Anatol Rapoport and Anthony Rapoport University of Toronto Press, 1991,150 pp Reviewed by Alan Silverman
This provocative little booklet is the result of a collective effort by some members of the Group or 78, a high powered NGO which does research and analysis on Canada's role in the world. It is what I would call a realistically utopian thinkpiece.
The Rapoports feel that the revolutionary changes in the former Soviet Union and Eastern Europe have ushered in a new phase in world history and that it is now time to analyze the key global issues and the role that Canada should play in this new international environment.
The authors claim that there are three paramount threats to the world community.

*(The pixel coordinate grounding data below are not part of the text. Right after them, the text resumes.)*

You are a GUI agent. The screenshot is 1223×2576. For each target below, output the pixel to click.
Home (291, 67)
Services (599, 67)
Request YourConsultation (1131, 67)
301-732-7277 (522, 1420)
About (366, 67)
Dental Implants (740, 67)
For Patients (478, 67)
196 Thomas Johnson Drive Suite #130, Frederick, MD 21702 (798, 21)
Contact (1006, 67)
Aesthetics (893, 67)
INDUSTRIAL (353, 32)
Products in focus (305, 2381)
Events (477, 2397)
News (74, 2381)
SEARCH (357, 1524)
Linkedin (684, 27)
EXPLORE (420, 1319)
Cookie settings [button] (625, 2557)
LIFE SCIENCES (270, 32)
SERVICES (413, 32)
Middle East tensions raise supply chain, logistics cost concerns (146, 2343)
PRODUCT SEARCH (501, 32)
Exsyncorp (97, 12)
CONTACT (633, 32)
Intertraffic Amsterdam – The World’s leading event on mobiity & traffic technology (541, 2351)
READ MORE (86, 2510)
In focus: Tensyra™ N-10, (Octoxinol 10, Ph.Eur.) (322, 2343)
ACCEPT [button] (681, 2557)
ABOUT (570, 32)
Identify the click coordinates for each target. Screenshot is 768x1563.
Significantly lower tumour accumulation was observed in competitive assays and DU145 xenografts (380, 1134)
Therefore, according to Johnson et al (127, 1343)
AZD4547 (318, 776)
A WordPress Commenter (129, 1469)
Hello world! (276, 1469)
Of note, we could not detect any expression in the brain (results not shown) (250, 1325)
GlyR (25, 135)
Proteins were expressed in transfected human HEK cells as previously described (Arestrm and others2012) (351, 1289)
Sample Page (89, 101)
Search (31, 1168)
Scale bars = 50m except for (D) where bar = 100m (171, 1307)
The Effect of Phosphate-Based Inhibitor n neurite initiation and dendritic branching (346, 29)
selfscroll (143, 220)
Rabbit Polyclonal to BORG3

The first is the existence of thousands of nuclear weapons along with the "conceptual inertia" of deterrence theory which rationalizes their production and possible use. This they cutely call "the threat of an end with a bang." The second is "the threat of an end with a whimper," which refers to the population explosion, the despoliation and degradation of water, land, plant, animal, and atmospheric resources. Here is a 20-page primer on the sorry state of humanity's treatment of nature, and although we have heard most of this before...can it really be repeated too often?
The third issue highlighted by the authors is the threat of perpetual violence. They say it finds its origins in the developed countries' ambition to retain their dominance in world affairs by military means if necessary; in the third world elites who refuse to relinquish their privileges; and in the potentially explosive nature of environmental is-sues.
The second half of the booklet is a prescriptive outline of a new foreign and defence policy for Canada. The authors cover controversial territory, such as Canada's relations with the U.S., the Third World, Europe, the OAS and NATO. For each area there is a concrete policy suggestion-one usually quite distinct from the present Tory agenda. The Rapoports realize that such a radical shift in Canadian policy would have domestic repercussions and they do not hesitate to add their views on economic conversion, peace education, and the priorities of Canadian society.
All of this seems like quite a mouthful for just 150 pages. And it is. It makes you chew.
I HAD ONE beef, though. I believe it is incumbent upon the authors to attempt to wrestle with the equally difficult issue of how to achieve the changes they call for. What is the road to the alternative future? Mass mobilization? Elite mobilization? How? Radical social change in the Western world is a mysterious business these days. I hope the authors' next booklet will be entitled, "Some New Ideas On How To Get From A to Z"
Alan Silverman is a political scientist living in Toronto.
Peace Magazine Nov-Dec 1991, page 29. Some rights reserved.